• Given instruction: Reproduce word for word the lines of the records from the very first line through the line that contains "pos(277,498)".

** BEGIN Material supplied **

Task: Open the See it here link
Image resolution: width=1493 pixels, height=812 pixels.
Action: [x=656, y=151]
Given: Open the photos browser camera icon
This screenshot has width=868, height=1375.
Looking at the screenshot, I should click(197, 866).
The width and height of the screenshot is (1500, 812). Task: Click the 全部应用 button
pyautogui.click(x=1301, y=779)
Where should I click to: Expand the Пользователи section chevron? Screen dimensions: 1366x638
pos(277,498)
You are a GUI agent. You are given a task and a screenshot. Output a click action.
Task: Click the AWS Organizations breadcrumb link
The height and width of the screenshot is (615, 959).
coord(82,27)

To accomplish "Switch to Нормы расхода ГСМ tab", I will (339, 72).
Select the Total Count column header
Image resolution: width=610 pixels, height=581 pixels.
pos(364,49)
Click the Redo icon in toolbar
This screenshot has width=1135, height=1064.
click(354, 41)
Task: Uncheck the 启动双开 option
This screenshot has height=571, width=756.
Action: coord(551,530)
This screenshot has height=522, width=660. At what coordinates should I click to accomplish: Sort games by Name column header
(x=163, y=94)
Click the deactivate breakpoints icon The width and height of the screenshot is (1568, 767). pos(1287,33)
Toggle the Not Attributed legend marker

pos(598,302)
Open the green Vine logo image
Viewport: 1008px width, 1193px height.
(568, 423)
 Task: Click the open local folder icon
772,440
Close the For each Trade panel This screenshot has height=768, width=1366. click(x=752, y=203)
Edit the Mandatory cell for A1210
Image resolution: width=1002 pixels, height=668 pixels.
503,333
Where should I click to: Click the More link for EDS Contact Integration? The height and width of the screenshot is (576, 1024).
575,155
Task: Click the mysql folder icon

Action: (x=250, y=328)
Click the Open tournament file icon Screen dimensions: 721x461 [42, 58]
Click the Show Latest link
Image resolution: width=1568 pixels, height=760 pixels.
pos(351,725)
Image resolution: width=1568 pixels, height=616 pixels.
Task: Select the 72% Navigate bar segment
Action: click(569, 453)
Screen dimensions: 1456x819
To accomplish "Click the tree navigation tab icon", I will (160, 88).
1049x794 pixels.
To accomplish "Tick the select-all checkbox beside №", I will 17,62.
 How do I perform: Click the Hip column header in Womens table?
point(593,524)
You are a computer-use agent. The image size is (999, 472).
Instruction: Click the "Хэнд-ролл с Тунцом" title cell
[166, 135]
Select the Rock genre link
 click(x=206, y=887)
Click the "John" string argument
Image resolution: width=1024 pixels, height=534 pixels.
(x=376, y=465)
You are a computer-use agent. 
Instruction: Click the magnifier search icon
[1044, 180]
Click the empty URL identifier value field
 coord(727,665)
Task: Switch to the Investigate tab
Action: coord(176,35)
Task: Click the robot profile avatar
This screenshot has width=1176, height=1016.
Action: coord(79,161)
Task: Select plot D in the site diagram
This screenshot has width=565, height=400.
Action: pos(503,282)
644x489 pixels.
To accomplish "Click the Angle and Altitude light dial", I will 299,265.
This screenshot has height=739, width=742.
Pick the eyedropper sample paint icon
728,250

** END Material supplied **

• Result for this task:
Task: Open the See it here link
Image resolution: width=1493 pixels, height=812 pixels.
Action: [x=656, y=151]
Given: Open the photos browser camera icon
This screenshot has width=868, height=1375.
Looking at the screenshot, I should click(197, 866).
The width and height of the screenshot is (1500, 812). Task: Click the 全部应用 button
pyautogui.click(x=1301, y=779)
Where should I click to: Expand the Пользователи section chevron? Screen dimensions: 1366x638
pos(277,498)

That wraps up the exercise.